SAN DIEGO (Border Report) — The San Diego Rapid Response Network and other migrant advocacy organizations in California are wasting little time in “condemning” President Joe Biden’s proposal to restrict asylum into the United States.

The idea is that migrants will be denied asylum if they don’t seek asylum in the first country they cross on their way to the United States.

Instead, migrants must apply online through the CBP One app for an appointment before they can approach one of eight ports of entry along the southern border.

In a written statement, the SDRRN called the president’s plan a “reprehensible step backwards.”

A spokesperson for the organization wrote: “We strongly urge that the administration immediately withdraw this proposal.”

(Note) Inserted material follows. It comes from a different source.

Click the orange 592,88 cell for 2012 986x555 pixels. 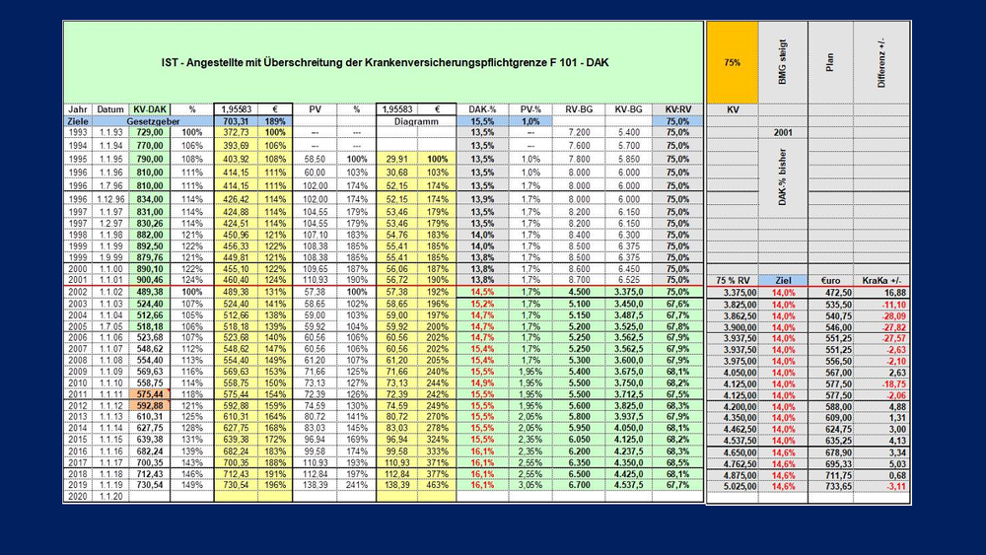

It also listed a number of concerns with Biden’s plan:

  • This policy effectively prohibits most asylum seekers from exercising their right to seek safety in the U.S., and will force many people to remain in situations that could endanger their lives. These are families and individuals fleeing persecution and violence. They deserve safety, not further harm.
  • Assisting more than 125,000 asylum seekers since October 2018, SDRRN Migrant Shelter Services reports that 98% of migrants have family or loved ones in the U.S. that they are traveling to. Requiring them to request protection elsewhere does not allow for these reunifications, and may separate families further.
  • SDRRN Migrant Shelter Services prioritizes working with the most vulnerable asylum seekers, including families, pregnant people, those with medical conditions and/or LGBTQ+. This new policy would not make exceptions for people who at the greatest risk and prevents them from accessing safety altogether.
  • We have repeatedly provided concrete solutions. Just today, SDRRN released more evidence in a report in coordination with the Women’s Refugee Commission proving that humane, viable and cost-effective processes to welcome people seeking asylum in the U.S. are possible, as well as providing recommendations for how the federal government can use the model in San Diego nationally.
  • This policy is setting a harmful precedent that could be extremely hard to undo and a potentially long-lasting impact.

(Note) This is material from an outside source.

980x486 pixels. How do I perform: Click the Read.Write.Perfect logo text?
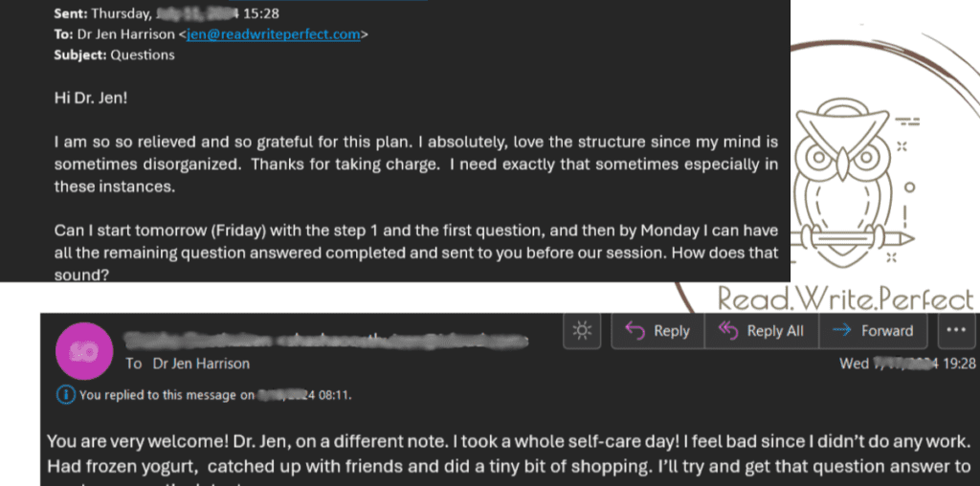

Other migrant advocates in San Diego have also come out against the new policy, which is set to take effect when Title 42 is eliminated in May.

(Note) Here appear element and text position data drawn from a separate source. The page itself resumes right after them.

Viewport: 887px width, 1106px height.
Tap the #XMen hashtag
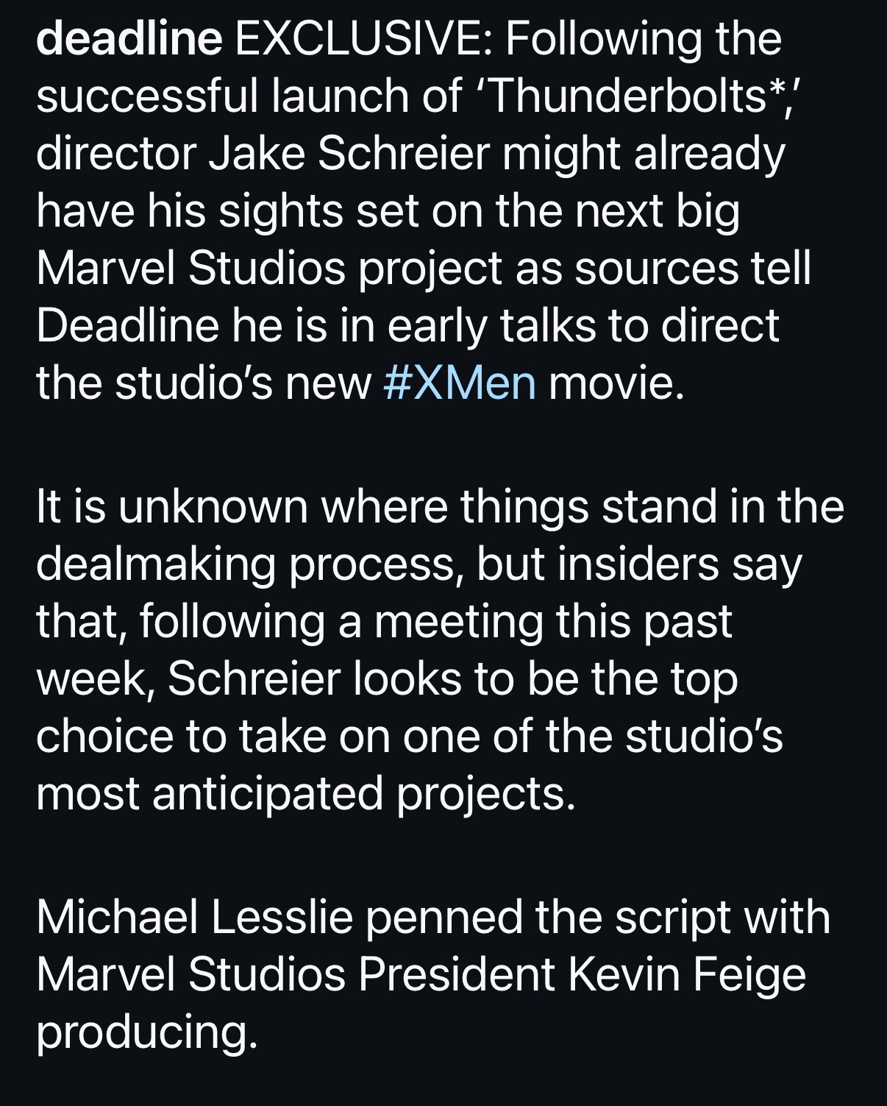(x=460, y=383)
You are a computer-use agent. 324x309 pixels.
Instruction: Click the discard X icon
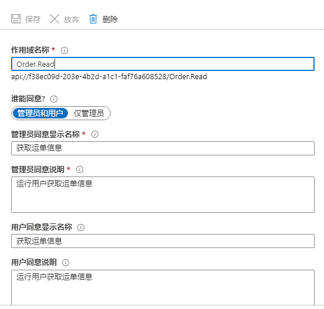(x=54, y=19)
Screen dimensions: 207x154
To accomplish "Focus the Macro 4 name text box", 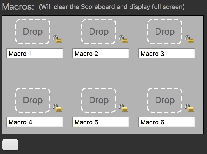I will [35, 122].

Pedro Rios is a migrant advocate and director of American Friends Service Committee in San Diego. (Elliot Macias/KSWB)

Right now, Title 42 allows U.S. agents and officers to immediately expel most migrants before they can ask for asylum.

“It’s disheartening to know that the Biden administration is replicating some of the worst policies the Trump administration attempted to put forward,” said Pedro Rios, director of the American Friends Service Committee.

Rios said the new Biden plan puts migrants in peril, especially children who are exempt from the regulations.

Rios fears asylum-seekers will become even more dependent on smugglers and children will get separated from their parents and families leading to another surge of unaccompanied minors along the southern border.

In Tijuana, Pastor Albert Rivera, who runs the Agape migrant shelter, said Biden’s new policy will drive a much higher number of Mexican nationals to the border to seek asylum.

“These are people who are fleeing all the cartels and the violence they create, with this word of Biden’s plan, you’re going to see at least an 80 percent increase in the number of Mexicans arriving at the border with the United States.”